Although most of the game occurs in South America, Battlefield: Bad Company 2 starts its single-player campaign in North America — way up north in Alaska, to be precise. The developers promise multiple environments in which to battle, including snow, desert, urban and jungle warfare.
We started our first mission by flying over an enemy encampment in a chopper and gunning down the hapless soldiers as they massed on the ground. With plenty of structures, explosive tanks and incoming vehicles, it was a great introduction to the enhanced destruction available in the updated engine. Unlike the original, Battlefield: Bad Company 2 allows for total destruction of in-game structures. Want to take out an opponent in cover? Blow up the building he's in so that it collapses on top of him.
After the chopper landed, it was time to move about on foot. The first ground challenge was taking out a machine gun nest at the top of the hill. Rather than approach it head-on, we flanked to the side while the remainder of the squad drew fire. A bullet to the back of the head took care of the gunner. From there, it was a quick run into an office in order to steal some information, and then we were off to an urban ground battle.

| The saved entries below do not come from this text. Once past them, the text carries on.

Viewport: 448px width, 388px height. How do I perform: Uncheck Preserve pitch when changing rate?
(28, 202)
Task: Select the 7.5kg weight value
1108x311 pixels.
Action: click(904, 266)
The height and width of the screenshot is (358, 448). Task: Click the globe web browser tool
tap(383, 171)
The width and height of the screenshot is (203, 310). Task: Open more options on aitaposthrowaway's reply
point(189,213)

This is where we really got our first licks with the game's AI. It's tough, yet it didn't feel cheap. Battlefield: Bad Company 2 pretty much forces you to fight intelligently if you don't want to get gunned down. Rushing ahead with guns ablazing is a good way to die quickly. If the demo level is any indication, using cover is pretty much a requirement. If there doesn't happen to be any, the destruction engine pretty much ensures that you can create some. With the foot soldiers out of the way, we switched back into a vehicle sequence and went racing along cliffside roads, fending off oncoming attacks in a gambit to reach the fallen satellite before our Russian friends. Of course, as soon as we got there, the demo level ended.
We loaded up the other demo level and found ourselves on the outskirts of a South American jungle village. It seems that one of the Russian weapons recovered by the Americans was a decoy, and the original is still out there. Unfortunately, the NSA operative with the inside track, Major Aguire, was kidnapped by Russian forces. Bad Company to the rescue once again.

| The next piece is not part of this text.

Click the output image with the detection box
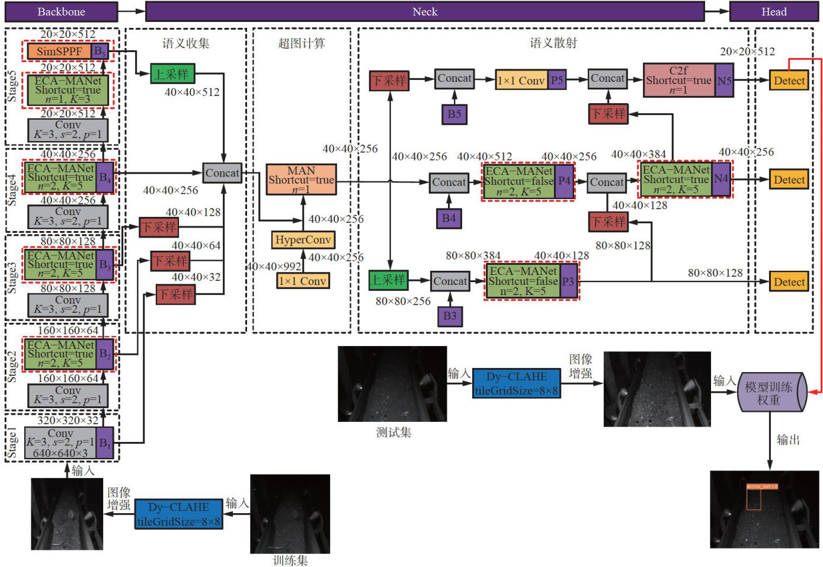point(764,509)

Fighting in the jungle level was a bit more open than in the snow-covered base we first experienced, with enemies hitting our squad from all sides. The flimsy shacks afforded the Russians plenty of cover at the outset, though some well-placed explosions quickly leveled the playing field — no pun intended.
Most noticeable in the jungle level were the environmental effects. The lush landscape was teeming with color and provided a stark contrast to the brownish hues used for the stonework found in the village. Partway through the mission, rain started to fall, adding to the location effects.
The mission wrapped up with a battle against a tank. A shoulder-mounted RPG proved to be an effective way to combat the behemoth; it was almost too effective, actually. The battle provided another showcase for the game's destruction effects, but it was over all too quickly.
"Short but sweet" is the best way to sum up the Battlefield: Bad Company 2 demo experience. It's impossible to cast any sort of judgment on such a small snippet of play, but it is safe to say that the game makes quite an impression. Assuming the rest of the experience is just as juicy as what DICE packed into the demo, Battlefield fans have plenty to look forward to come this March.